When you were tweeting these photos I too was on the bus, and I was laughing out loud. People were looking at me funny.lol
But the fact that you took multiple pictures is just…
I really could make a flipbook from these.
Giirrl, you are a hot mess! I’m laughing so hard I’m crying. Following you on twitter
twitter.com/Full_of_Sass/
LOL!!! Welcome to my twitfam!
I’m amazed she didn’t fall, tho.
As for you, young lady… ignant.as.hell.
@Chici, no I don’t think this would have been acceptable on a white person’s blog (being a white person myself, it’s really not my place to say, tho.) On the other hand, if a white person posted pics of my drunked up redneck uncle in various states of passed out, I’d laugh my ass off at it. And for real, my uncle needs some AA in his lifespace. Sometimes it takes an outside perspective, recognition of how the world sees you, to tip the balance and push someone towards getting help.
As always, you’re the bestest Amy.
po thang! LMAO i sees this on the regular & it gets no better than seein’em doin the lean/matrix while standing. they percolate to no music at all oooweeee luvvie my sides ache!
LMAOOOOO while standing??? Does heroine and crack make your body immune to the laws of gravity? How do they not fall? Chile…
OMG! You almost made me wake my dude up laughing so hard! This is right on time. ROFL
LOL your dude’s gon mean mug you! Learn to cackle silently! lololol But I’ll admit that sometimes when you try that is when the laugh comes out even louder.
You ain’t shit Luvvie!!!! OMG rotfl welcome to our (New Yorker’s) world! Chile … they everywhere pullin’ MJs! On the subways, buses, sidewalks, diners, alleys…. love how you captured it! I am over crying from laughing so hard. We just laugh when we see them…. *shrugs*
I’m sure every major city has this.
I have seen these sort of poses all the time. It is what finally led me to proclaim that we should hire heroin addicts as yoga instructors. Can you imagine meditating and becoming limber enough to even do some of these poses? I feel like they already have the advantage of being out of this galaxy mind completely blown high…so why not have them teach yoga. Just imagine the mantras they would chant just before they drifted away on a cloud of opiate bliss. It will be a challenge for the students who aren’t high to hold these gravity defying poses.So they will benefit from advanced classes given by heroin addicts. When the addicts/instructors finally get themselves cleaned up, they can can continue their careers as yoga gurus.

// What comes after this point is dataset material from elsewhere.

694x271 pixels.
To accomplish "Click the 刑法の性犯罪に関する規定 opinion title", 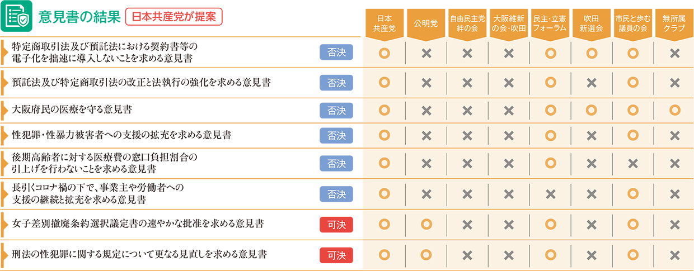I will coord(139,255).
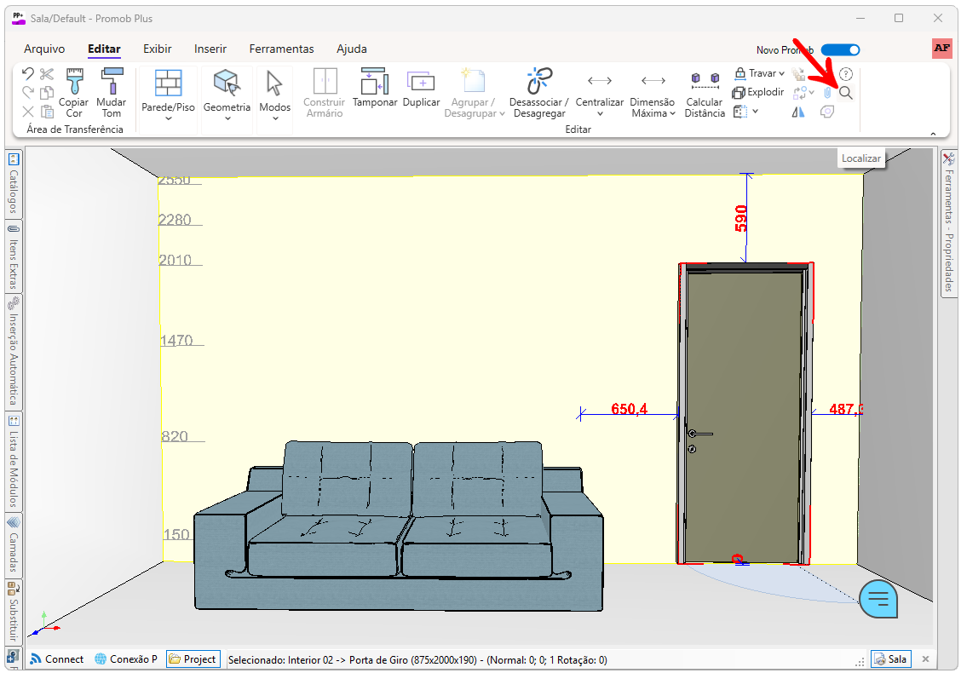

But maybe this is why I am not in a position of power…LOL
just pissed my pants @this comment! i’m done buhbye!!!!!!!!!!!!
*faints* BronxGirl, you stoopih. LMAOOOOOOOO!!! But you do make good points. They ARE extra limber and whatnot. Gon have people doing the Smooth Criminal lean without the special shoes.
Damn, you got me homesick like a Big Dog. Seriously she was some on some Matrix shit, used to see folks like that on the el late at night but never on a bus during daylight hours.
Moments like this I wish I was back living as a BlackgirlinChicago instead of being like the only Blackgirlinmaine.
you will NOT just “Praise Elohim” all in my face like that. i was attempting to control my laughter at Heroine Helen & her fantastic sleep stylings, but then you had to go & casually throw that isht around. now i’m flashing back to For Colored Girls & siggaboudit!!
I’m telling you….after working for years in Brooklyn near a methadone clinic i can tell you these people never ever hit the ground!
LMAO!!! They just lean forever? That’s tragic and comical at the same time.